#### Reading text
######
Portfolio Choice     

Published: December 31, 2023
Updated: December 31, 2023

NIPPON LIFE INDIAASSET MANAGEMENT (NAM)
BSE ticker code 540767
NSE ticker code NAM-INDIA
Major activity Asset Management Company
CEO Sundeep Sikka
Equity capital Rs 624.79 crore; FV Rs 10
52 week high/low Rs 454/ Rs 197
CMP Rs 22.75
Market Capitalisation Rs 27,613.54 crore
Recommendation Buy
Industry-best player in ETFs

Nippon Life India Asset Management (NAM), formerly known as Reliance Nippon Life India Asset Management, is the asset manager of Nippon India Mutual Fund. The promoter, Nippon Life Insurance Company, which holds a 73.64 per cent equity stake in NAM, is Japan’s leading private life insurer and offers a wide range of financial products, including individual and group life and annuity policies through various distribution channels.

It primarily operates in Japan, North America, Europe, Oceania and Asia. The Indian company is steadily growing on the financial front. During the last 12 years, its sales turnover has more than doubled from Rs 733 crore in fiscal year 2012 to Rs 1,512 crore in fiscal 2023, with operating profit more than trebling from Rs 301 crore to Rs 959 crore and the net profit also more than trebling from Rs 230 crore to Rs 723 crore. What is more, prospects ahead are all the more promising. Consider:

  • The company has started doing better in the current year. It closed Q2 FY2024 ending September 2023 with assets under management of Rs 4.35 trillion and mutual funds quarterly average AUM grew 12% Q-o-Q to 7.46% with the marketshare increasing across most categories. Apart from equity, it also gained marketshare in other segments including 33 basis points Q-o-Q improvement in the liquid segment and 16 basis points Q-o-Q improvement in the ETF segment.
  • The company’s B-30 AUM grew 13.9% Q-o-Q to Rs 719 billion, which makes it amongst the fastest growing large AMCs in B-30 locations. Marketshare improved 25 basis points Q-o-Q to 8.58 per cent. This segment forms 30 per cent of AUM as compared to 18 per cent for the industry.
######
#### Dataset content

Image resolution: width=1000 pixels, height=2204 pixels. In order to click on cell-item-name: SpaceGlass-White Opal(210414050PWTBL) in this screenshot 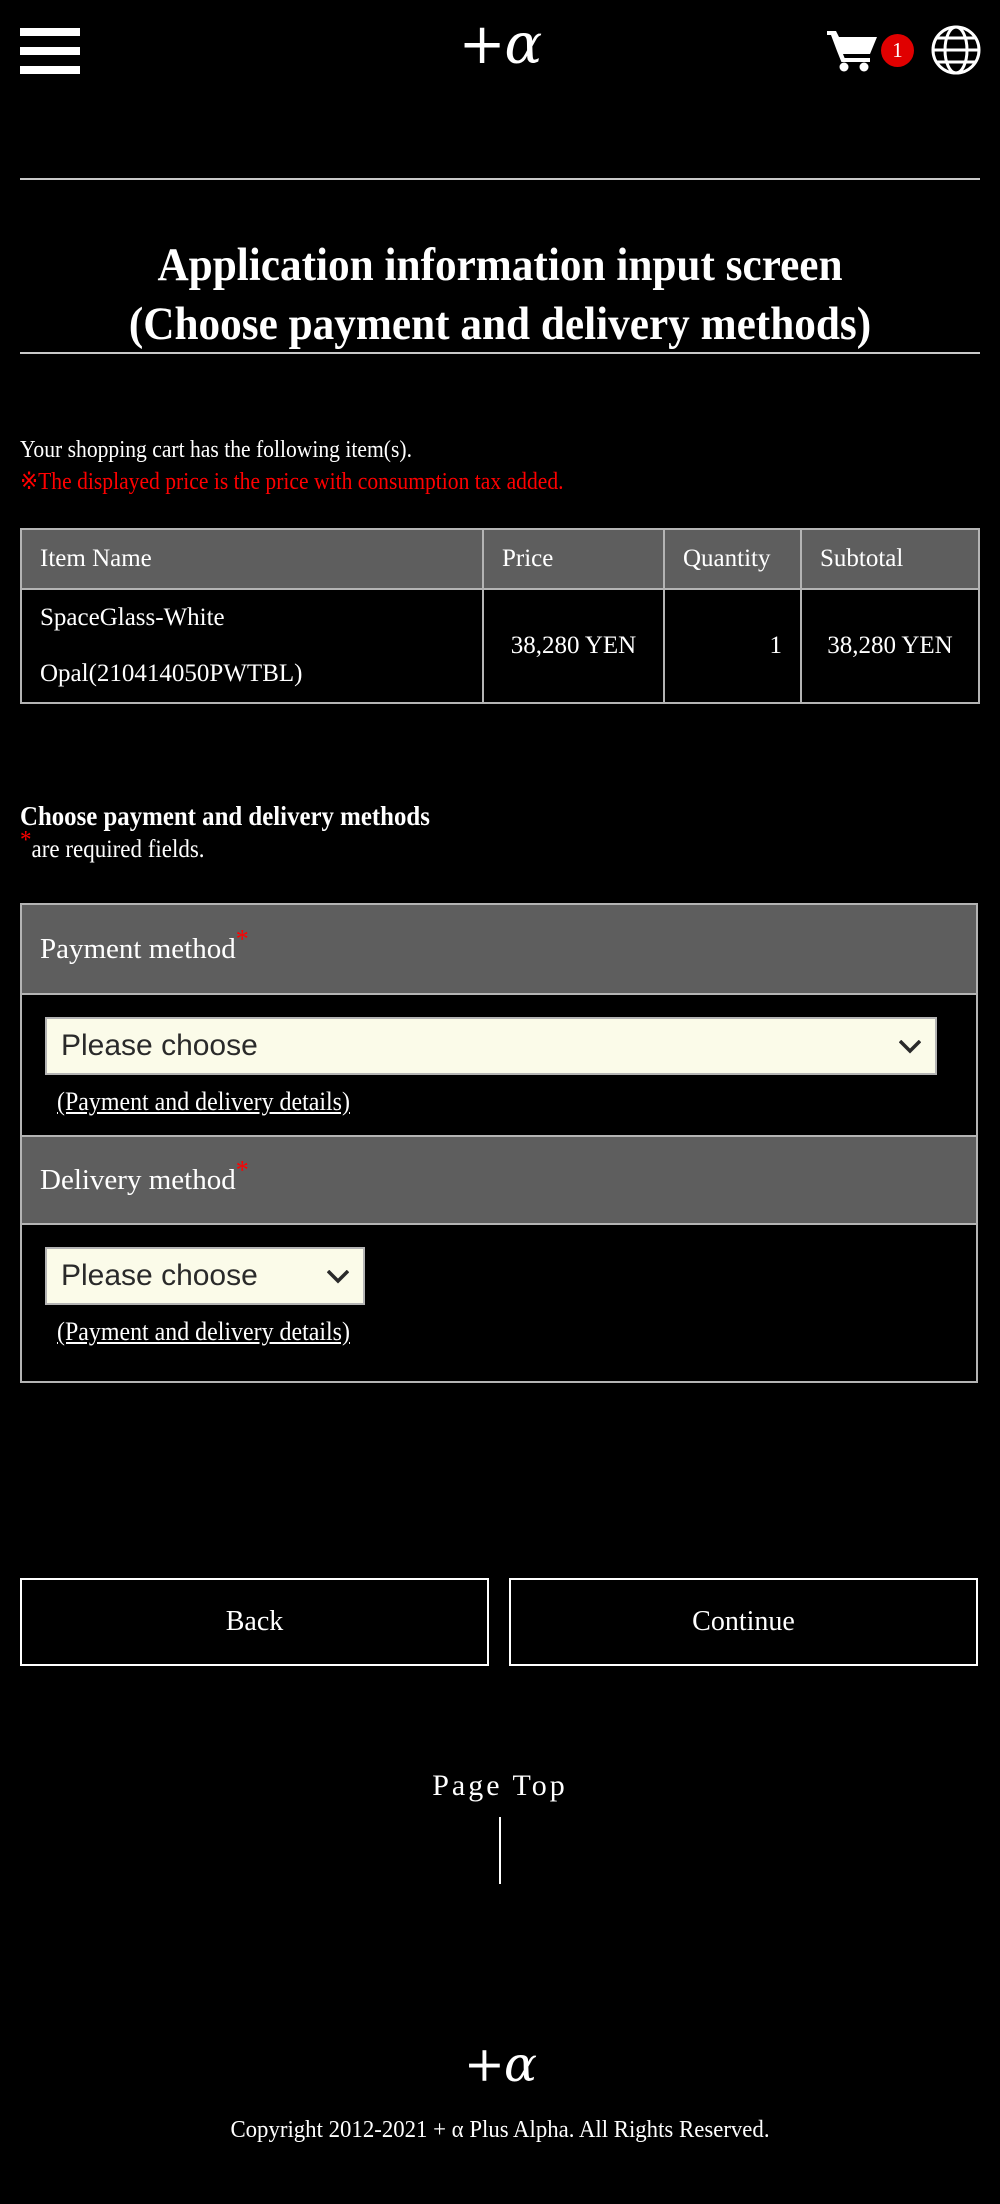, I will do `click(252, 646)`.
######
#### Exercise A
Duplicate the passage of the article on Nippon Life India Asset Management, starting with "NIPPON LIFE INDIAASSET" and going on through "various distribution channels.".
#### Exercise B
According to the article on Nippon Life India Asset Management, what share of equity in the company does its promoter hold?

#### Answer box A
NIPPON LIFE INDIAASSET MANAGEMENT (NAM)
BSE ticker code 540767
NSE ticker code NAM-INDIA
Major activity Asset Management Company
CEO Sundeep Sikka
Equity capital Rs 624.79 crore; FV Rs 10
52 week high/low Rs 454/ Rs 197
CMP Rs 22.75
Market Capitalisation Rs 27,613.54 crore
Recommendation Buy
Industry-best player in ETFs

Nippon Life India Asset Management (NAM), formerly known as Reliance Nippon Life India Asset Management, is the asset manager of Nippon India Mutual Fund. The promoter, Nippon Life Insurance Company, which holds a 73.64 per cent equity stake in NAM, is Japan’s leading private life insurer and offers a wide range of financial products, including individual and group life and annuity policies through various distribution channels.

#### Answer box B
73.64 per cent